L’assureur constate que l’unitranche offre cela, avec parfois un petit «kicker» actions et la commission de montage séduisante. Du côté de la Caisse, la dette privée est perçue comme un produit de diversification, les portefeuilles de private debt viennent diversifier des portefeuilles de taux, comme le private equity le fait avec les actions.
On ne fait pas private equity versus fonds de dette, chacun vient diversifier les portefeuilles plus liquides.
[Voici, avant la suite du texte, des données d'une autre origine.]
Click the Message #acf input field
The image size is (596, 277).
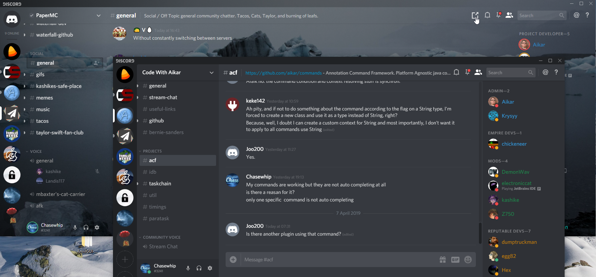[340, 260]
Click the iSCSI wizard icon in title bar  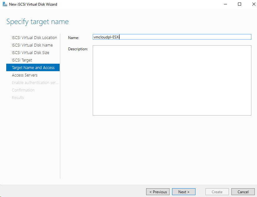pyautogui.click(x=4, y=4)
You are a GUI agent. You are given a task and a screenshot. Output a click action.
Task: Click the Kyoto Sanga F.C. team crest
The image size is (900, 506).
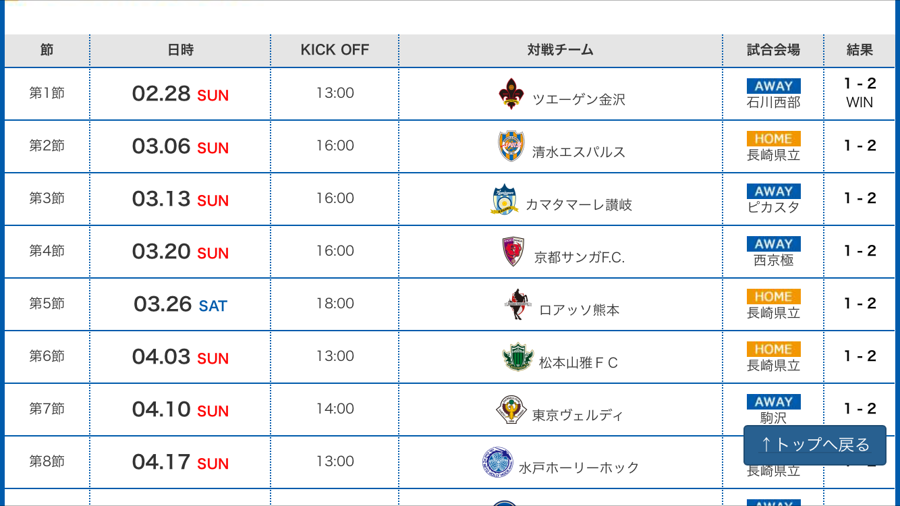coord(513,252)
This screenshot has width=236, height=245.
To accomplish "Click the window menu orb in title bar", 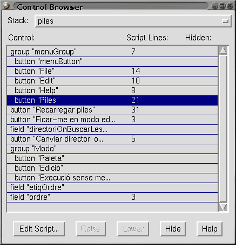I will [x=6, y=5].
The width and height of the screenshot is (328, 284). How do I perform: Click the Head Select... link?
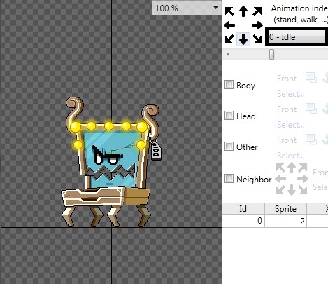(291, 125)
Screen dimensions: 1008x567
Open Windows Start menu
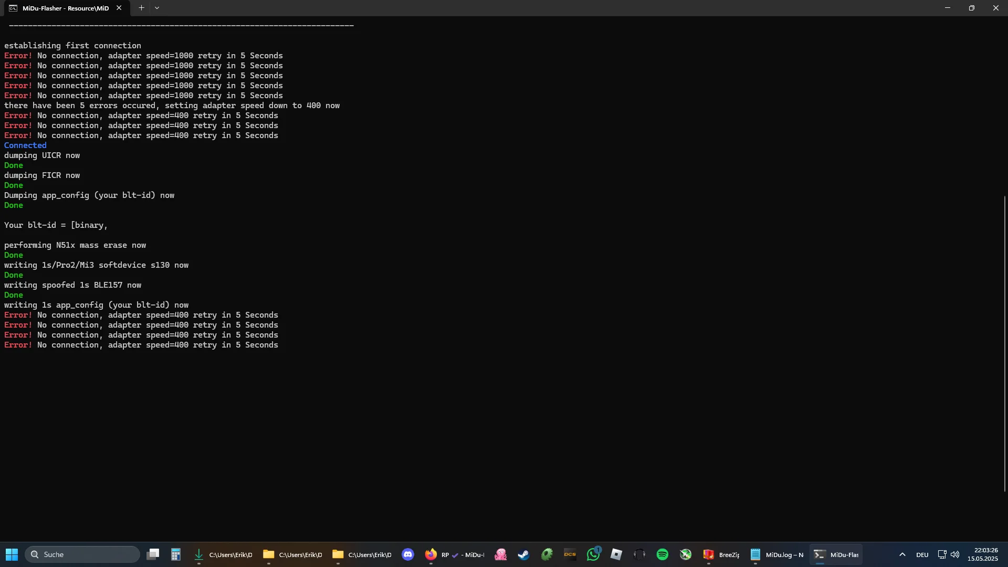coord(12,554)
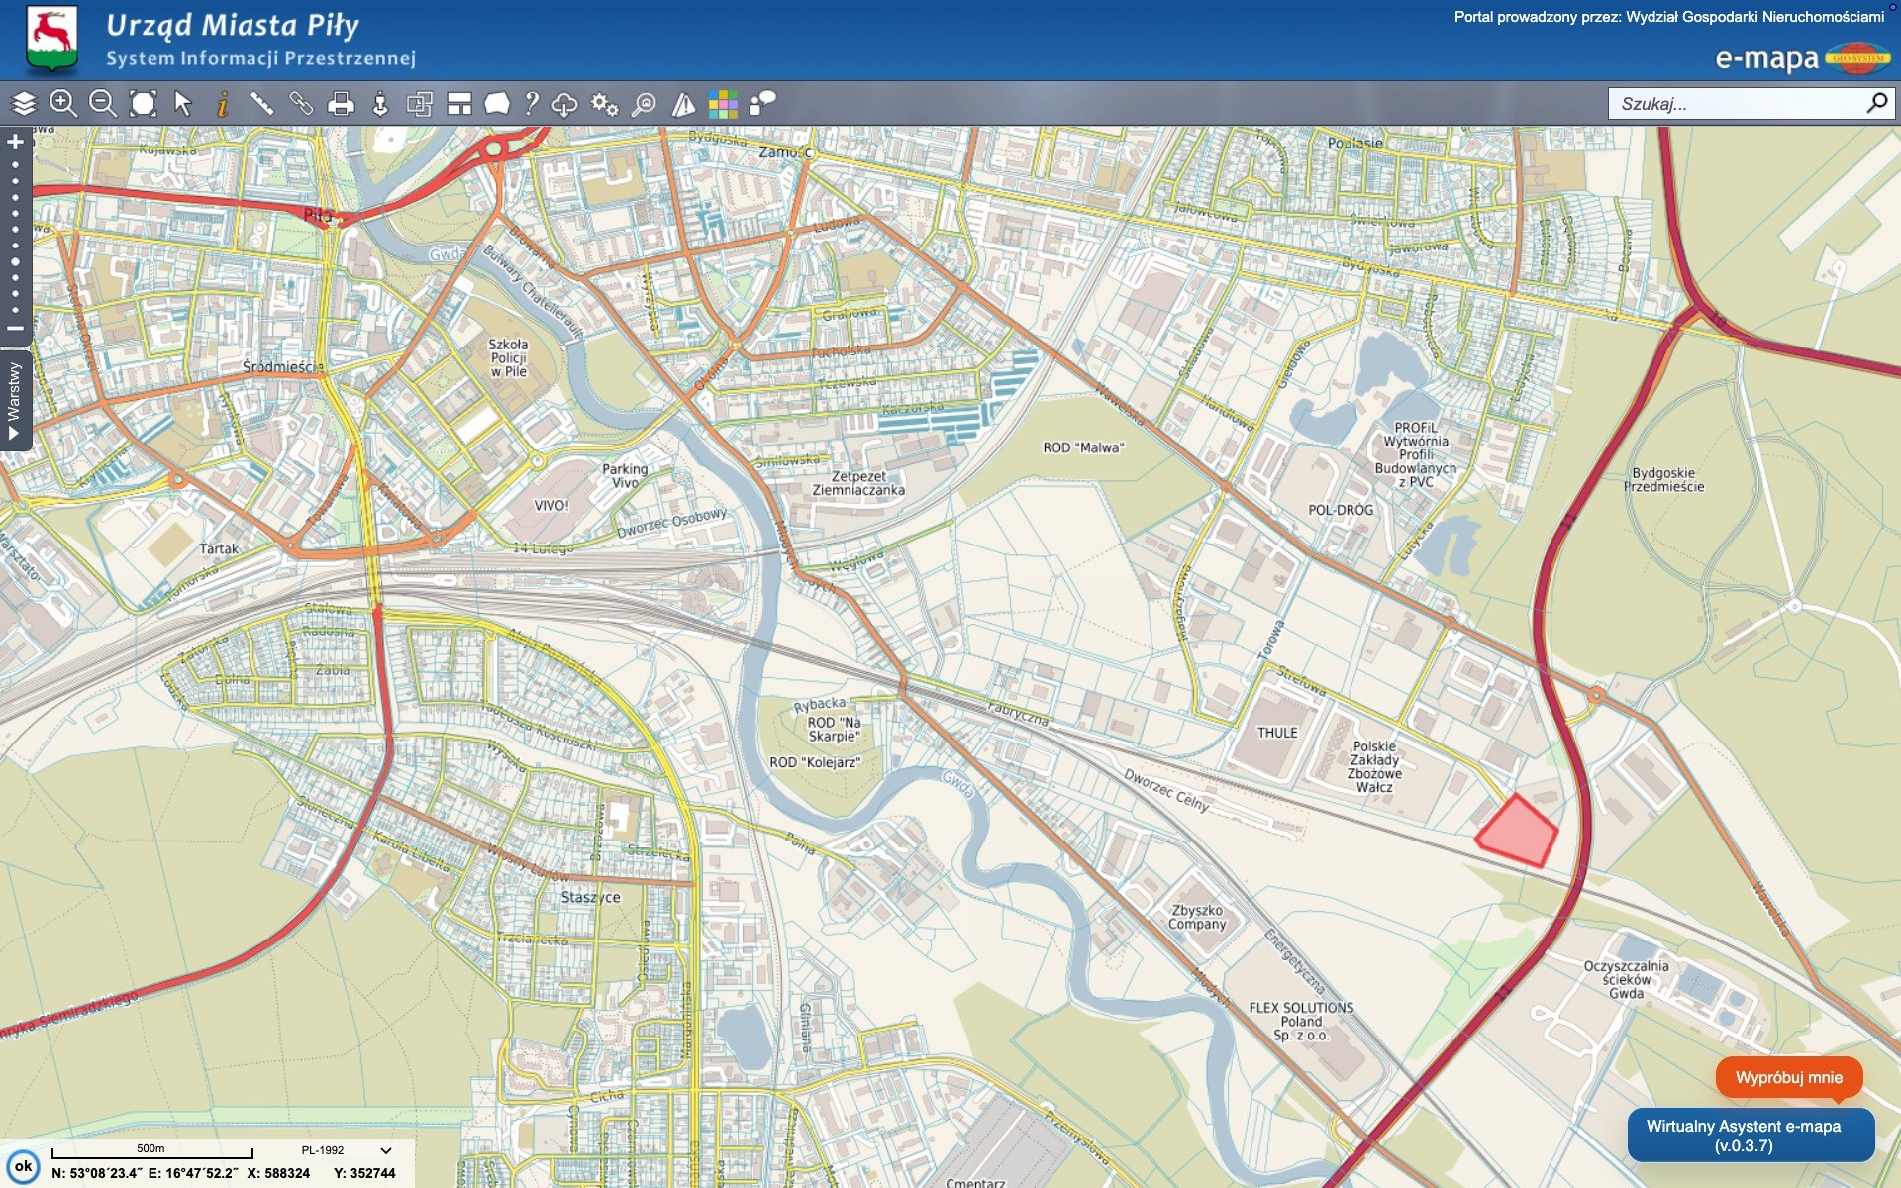Image resolution: width=1901 pixels, height=1188 pixels.
Task: Activate the zoom in magnifier tool
Action: pos(63,103)
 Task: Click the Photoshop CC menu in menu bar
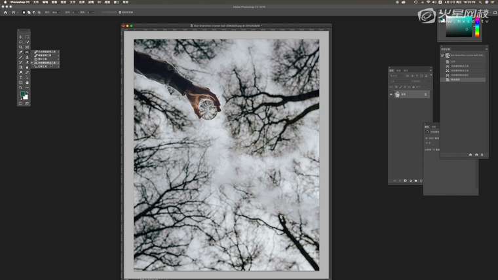pyautogui.click(x=22, y=2)

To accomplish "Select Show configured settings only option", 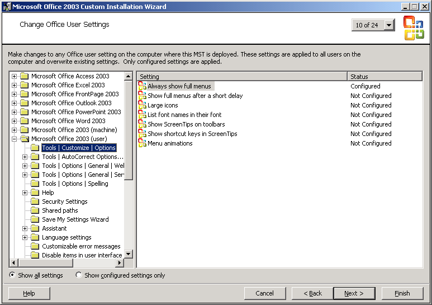I will [x=79, y=275].
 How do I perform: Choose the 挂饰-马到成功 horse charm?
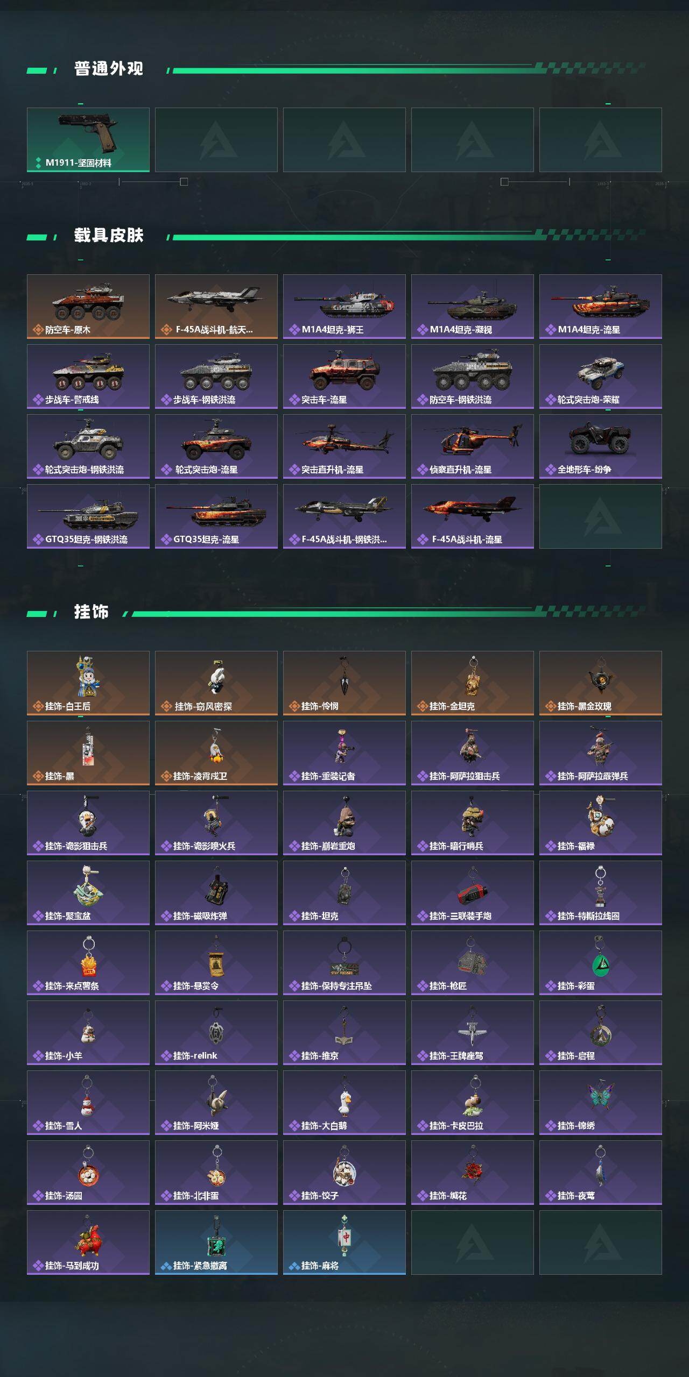pyautogui.click(x=88, y=1243)
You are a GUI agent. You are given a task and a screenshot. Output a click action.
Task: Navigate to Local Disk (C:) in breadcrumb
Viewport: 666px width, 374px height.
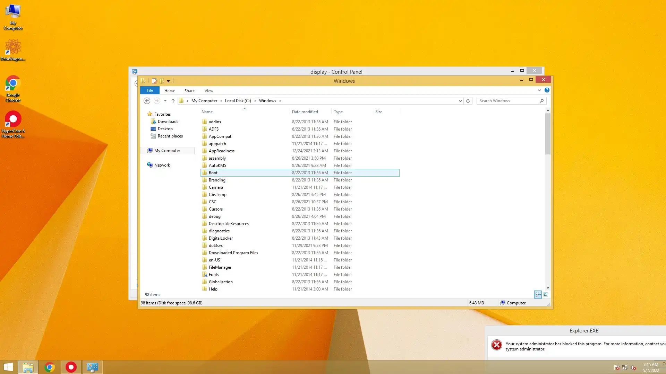[238, 101]
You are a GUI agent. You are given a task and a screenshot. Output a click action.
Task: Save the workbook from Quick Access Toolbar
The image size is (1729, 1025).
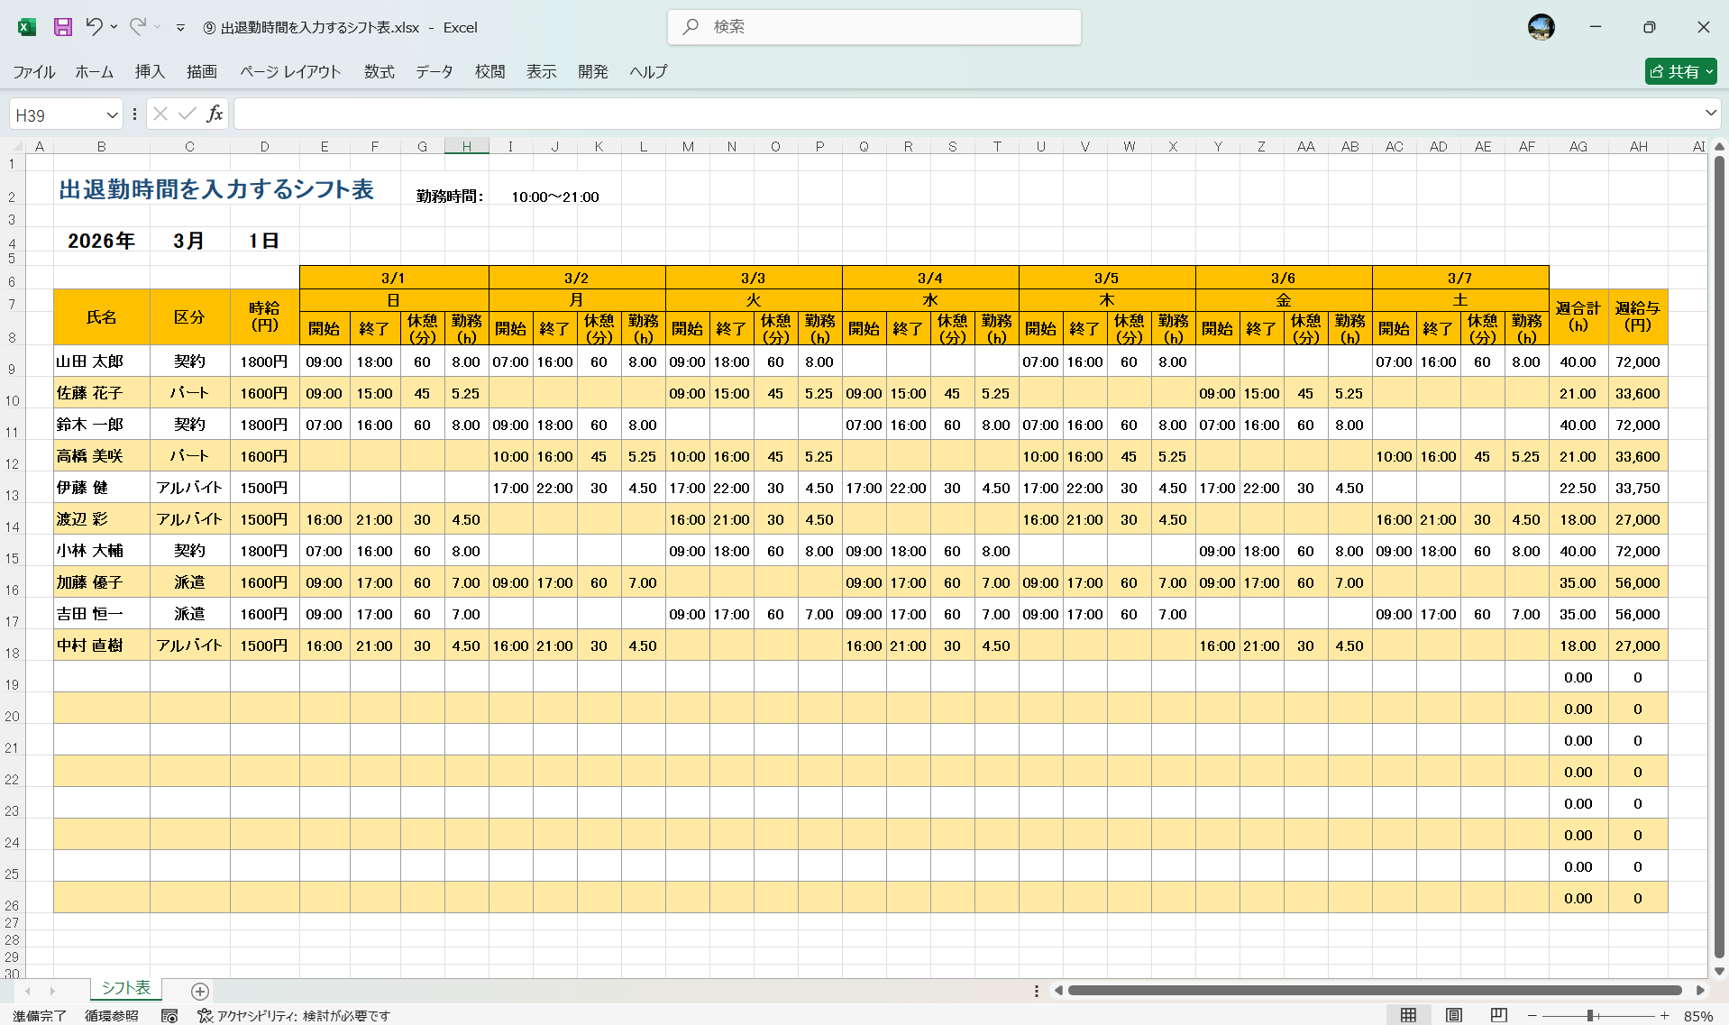click(62, 27)
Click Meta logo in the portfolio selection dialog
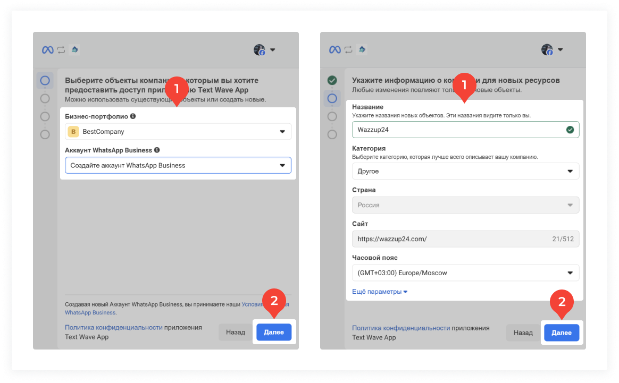The height and width of the screenshot is (383, 619). 48,50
L’environnement macroéconomique de l’année écoulée n’a pas vraiment remis en cause l’engagement des investisseurs dans la classe d’actifs. Le contexte a cependant fait réfléchir Olivia Yedikardachian. La responsable des portefeuilles de fonds à la CDC a pu voir qu’en fin d’année dernière les marchés cotés ont réagi beaucoup plus rapidement et que les spreads offerts sur les fonds de dette n’ont pas bougé aussi vite que les taux high yield. «C’est vrai qu’il y a eu un petit moment où on s’est dit qu’on pourrait presque arbitrer vers du high yield», a-t-elle indiqué. Mais elle ajoute préférer investir régulièrement, à travers les millésimes. Et que si les fonds de dette n’étaient pas parfaitement compétitifs au dernier trimestre, elle espère qu’ils le redeviennent fortement.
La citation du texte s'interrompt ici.